## [WORK TASK]
All of the records should come back exactly as written.

## [RECORD SET]

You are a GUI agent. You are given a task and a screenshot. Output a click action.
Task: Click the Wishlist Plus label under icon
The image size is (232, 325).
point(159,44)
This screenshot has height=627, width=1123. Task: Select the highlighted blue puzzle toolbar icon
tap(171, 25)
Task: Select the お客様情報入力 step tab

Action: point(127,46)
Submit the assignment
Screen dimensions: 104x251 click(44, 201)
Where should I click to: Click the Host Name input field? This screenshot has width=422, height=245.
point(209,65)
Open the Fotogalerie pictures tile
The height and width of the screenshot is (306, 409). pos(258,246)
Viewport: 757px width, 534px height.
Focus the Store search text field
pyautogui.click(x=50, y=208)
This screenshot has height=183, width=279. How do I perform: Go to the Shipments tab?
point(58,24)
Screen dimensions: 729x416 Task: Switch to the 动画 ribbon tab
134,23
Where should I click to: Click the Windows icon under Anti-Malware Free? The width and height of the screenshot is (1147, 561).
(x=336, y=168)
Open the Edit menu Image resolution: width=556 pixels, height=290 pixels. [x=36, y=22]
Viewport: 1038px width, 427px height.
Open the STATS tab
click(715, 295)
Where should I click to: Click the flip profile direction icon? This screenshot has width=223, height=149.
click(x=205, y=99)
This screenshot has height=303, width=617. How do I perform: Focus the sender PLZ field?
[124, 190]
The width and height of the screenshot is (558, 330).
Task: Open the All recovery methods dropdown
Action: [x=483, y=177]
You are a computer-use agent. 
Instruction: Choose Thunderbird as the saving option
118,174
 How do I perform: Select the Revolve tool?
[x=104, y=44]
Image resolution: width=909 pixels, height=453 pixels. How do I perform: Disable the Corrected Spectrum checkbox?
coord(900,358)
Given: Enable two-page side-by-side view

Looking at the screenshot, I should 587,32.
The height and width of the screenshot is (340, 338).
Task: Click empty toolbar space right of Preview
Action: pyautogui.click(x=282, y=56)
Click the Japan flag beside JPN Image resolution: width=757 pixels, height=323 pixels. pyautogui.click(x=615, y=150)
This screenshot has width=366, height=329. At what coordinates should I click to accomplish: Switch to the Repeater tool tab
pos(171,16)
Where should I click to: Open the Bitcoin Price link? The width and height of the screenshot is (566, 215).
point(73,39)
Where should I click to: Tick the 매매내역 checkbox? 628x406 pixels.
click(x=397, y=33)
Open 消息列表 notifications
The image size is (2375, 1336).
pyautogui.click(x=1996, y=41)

## [YOUR RESPONSE]
You are a GUI agent. You are given a task and a screenshot. Output a click action.
Task: Click the Wishlist Plus label under icon
The image size is (232, 325).
point(159,44)
This screenshot has height=627, width=1123. Task: Select the highlighted blue puzzle toolbar icon
tap(171, 25)
Task: Select the お客様情報入力 step tab

Action: point(127,46)
Submit the assignment
Screen dimensions: 104x251 click(44, 201)
Where should I click to: Click the Host Name input field? This screenshot has width=422, height=245.
point(209,65)
Open the Fotogalerie pictures tile
The height and width of the screenshot is (306, 409). pos(258,246)
Viewport: 757px width, 534px height.
Focus the Store search text field
pyautogui.click(x=50, y=208)
This screenshot has height=183, width=279. How do I perform: Go to the Shipments tab?
point(58,24)
Screen dimensions: 729x416 Task: Switch to the 动画 ribbon tab
134,23
Where should I click to: Click the Windows icon under Anti-Malware Free? The width and height of the screenshot is (1147, 561).
(x=336, y=168)
Open the Edit menu Image resolution: width=556 pixels, height=290 pixels. [x=36, y=22]
Viewport: 1038px width, 427px height.
Open the STATS tab
click(715, 295)
Where should I click to: Click the flip profile direction icon? This screenshot has width=223, height=149.
click(x=205, y=99)
This screenshot has height=303, width=617. How do I perform: Focus the sender PLZ field?
[124, 190]
The width and height of the screenshot is (558, 330).
Task: Open the All recovery methods dropdown
Action: [x=483, y=177]
You are a computer-use agent. 
Instruction: Choose Thunderbird as the saving option
118,174
 How do I perform: Select the Revolve tool?
[x=104, y=44]
Image resolution: width=909 pixels, height=453 pixels. How do I perform: Disable the Corrected Spectrum checkbox?
coord(900,358)
Given: Enable two-page side-by-side view

Looking at the screenshot, I should 587,32.
The height and width of the screenshot is (340, 338).
Task: Click empty toolbar space right of Preview
Action: pyautogui.click(x=282, y=56)
Click the Japan flag beside JPN Image resolution: width=757 pixels, height=323 pixels. pyautogui.click(x=615, y=150)
This screenshot has width=366, height=329. At what coordinates should I click to accomplish: Switch to the Repeater tool tab
pos(171,16)
Where should I click to: Open the Bitcoin Price link? The width and height of the screenshot is (566, 215).
point(73,39)
Where should I click to: Tick the 매매내역 checkbox? 628x406 pixels.
click(x=397, y=33)
Open 消息列表 notifications
The image size is (2375, 1336).
pyautogui.click(x=1996, y=41)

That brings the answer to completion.